» **REQUISITOS DO EXERCÍCIO**
No texto sobre o sistema de privilégios do ginásio, traduza para o inglês a frase "Baseava-se na distribuição de “privilégios” sob a forma de pontos, representados por cartões pequenos medindo cinco por três centímetros e de diversas cores, cada qual com valor diferente."

» **TRECHO SELECIONADO**
===
1142-HONRA AO MÉRITO - Auto-biográfico

No curso ginasial havia uma um sistema aparentemente complicado porém eficaz na apuração do mérito de cada estudante.

O Ginásio Paraisense (1) era administrado, quando nele cursei os quatro anos do ginasial, pelos Irmãos Lassalistas, educadores que mantinham também estabelecimentos em Lavras e Machado, Como educadores, havia altos e baixos. Como disciplinadores, eram mais eficazes.

Um sistema aparentemente complicado, mas eficaz na apuração de comportamento, frequência às aulas e aplicação aos estudos. Baseava-se na distribuição de “privilégios” sob a forma de pontos, representados por cartões pequenos medindo cinco por três centímetros e de diversas cores, cada qual com valor diferente.

Quando um aluno conseguia uma nota dez nas aulas ministradas pelos irmãos, um privilégio verde era dado ao inteligente discípulo. Esses cartões circulavam em maior quantidade, pois alguns irmãos eram liberais em dar nota máxima aos alunos. Havia os cartões cor de rosa (dois pontos), e os brancos, esses valendo três pontos e que eram distribuídos apenas pelo irmão-diretor, quando os alunos participavam de paradas ou outros atos importantes no ginásio.

Os professores leigos não participavam do sistema, o que era uma pena, pois nosso professor de português era mais do que liberal, dando notas 10 a torto e a direito.

E para que serviam esses privilégios?

Para pagar as faltas.

Se havia a premiação por atitudes positivas, havia a aplicação de faltas para os alunos que estavam na outra ponta: indisciplinados, não estudiosos, vadios, faltantes as aulas, etc.

Por exemplo: quem fizesse algo de muito grave (vandalismo dentro do ginásio, falta de respeito aos professores, dizer palavrões) era penalizado com três, quatro ou cinco faltas, de uma só vez, dependendo da gravidade do fato. Faltar às aulas sem justificativa fazia o aluno perder um ponto.

Cada classe tinha o irmão responsável, que coordenava o sistema de seus alunos. Os portadores de pontos guardavam ciosamente os tais privilégios, que, como se verá, tinha importante valor de trocas. Os alunos que cometiam faltas eram listados pelo Irmão responsável para um acerto de contas quinzenal. No final de cada quinzena acontecia tal acerto de contas. Os alunos de mau comportamento, cujas faltas estavam devidamente anotadas, podiam remir as faltas apresentando privilégios, tantos quantos fossem necessários para limpar o nome.
===
» **DADOS COLETADOS**
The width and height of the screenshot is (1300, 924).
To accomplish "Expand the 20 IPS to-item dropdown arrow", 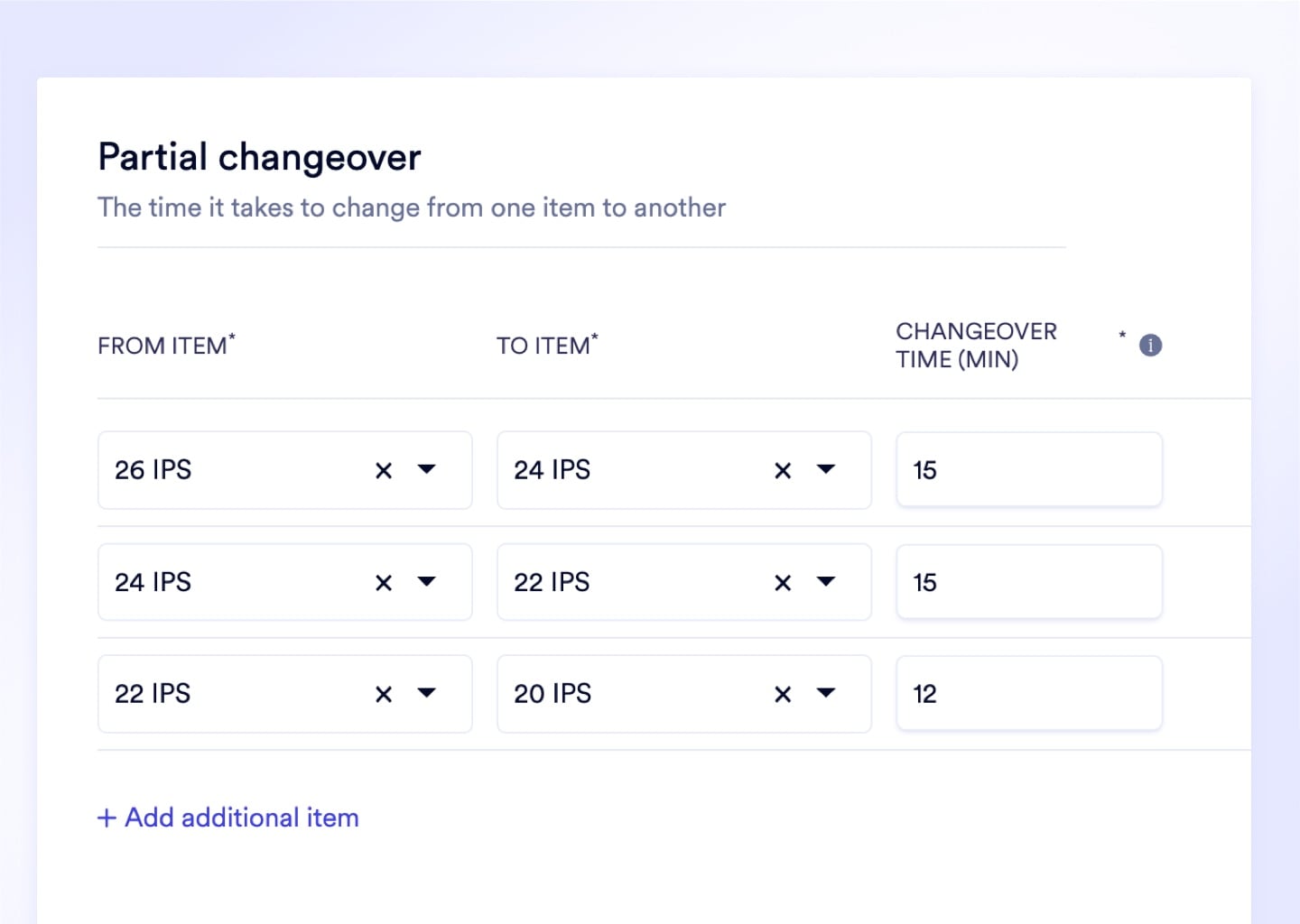I will click(x=826, y=693).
===
» **RESPOSTA DA TAREFA**
It was based on the distribution of "privileges" in the form of points, represented by small cards measuring five by three centimeters and of various colors, each with a different value.